Durante el trayecto en taxi al trabajo, no pude evitar fijarme en mi hermano, después de incluir en la conversación a la impresentable de su novia. ¡Maldito fuera Shane y lo ciego que estaba! ¿Tal vez creía que no podía aspirar a nada mejor? ¿A qué venía lo de tener una vida tan planificada? Quizá su atractivo resultaba menos evidente que el mío, pero había que admitir que Shane poseía algo que atraía a las féminas. Podía resultar demasiado serio, frío y distante a primera vista; incluso taciturno y algo adusto, adjetivos que acentuaba con su aspecto grande e imponente, con su cabello oscuro, su tez morena y, sobre todo, por la diferencia de color de sus ojos, cosa que intimidaba y atraía a las mujeres a partes iguales. Además, mi hermano era un tipo legal y leal, motivo por el que seguiría advirtiéndole sobre Valerie. Su novia no era exactamente lo que él creía, y me preocupaba que se diese cuenta demasiado tarde.
* * *
Gideon Myers se encontraba admirando las vistas a Columbus Circle desde la planta treinta del Time Warner Center, aunque su preocupación no le dejaba ver más allá del cielo azul y despejado de Manhattan. Tras el saludo de rigor, cerró la puerta de la sala de reuniones por dentro en cuanto accedimos al interior.

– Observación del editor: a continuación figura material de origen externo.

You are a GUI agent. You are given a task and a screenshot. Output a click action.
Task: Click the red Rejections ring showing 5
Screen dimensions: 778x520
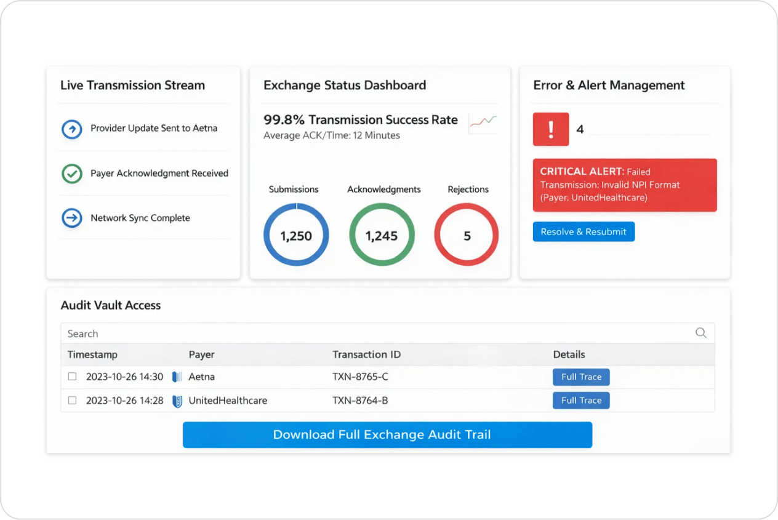point(467,234)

—¿Y el resto? —pregunté mientras tomaba asiento junto a mi hermano.
—No va a venir nadie más —explicó el CEO con semblante serio. De pronto, me pareció más viejo que solo dos días antes. Su fecha de jubilación estaba próxima, y resultaba evidente que estaba deseando que llegase.
—¿Qué ocurre, Gideon? —preguntó Shane con preocupación.
El hombre nos miró un instante y se colocó las gafas antes de proceder a exponer el asunto. Éramos sus hombres de confianza y lo sabíamos.
—Ya sabéis que nuestra empresa está más fuerte que nunca —comenzó—, pero, precisamente por eso, no nos podemos permitir que se nos pase por alto ningún avance en tecnología.
—Te refieres a Ward, supongo —comenté en referencia al tema que más habíamos abordado en las últimas reuniones.
—Exacto. —Gideon tecleó en su ordenador y se puso en pie en el momento en que la imagen de un hombre de unos cincuenta años apareció en la gran pantalla instalada frente a la mesa de reuniones—. Thomas Ward, fundador de Ward Systems, es un genio de la ingeniería informática, como ya sabéis, y estamos seguros de que se guarda bajo la manga su último descubrimiento, del cual lo único que sabemos es que podría revolucionar el mundo de la telefonía y las redes sociales. Y queremos que sea nuestro antes que de nadie.
—¿Le hemos hecho alguna oferta? —preguntó Shane.
—Por supuesto —respondió Gideon—. Pero se ha limitado a decirnos que los rumores son solo rumores, que no tiene nada, algo que sabemos que no puede ser cierto, ya que infiltramos a una persona en su empresa.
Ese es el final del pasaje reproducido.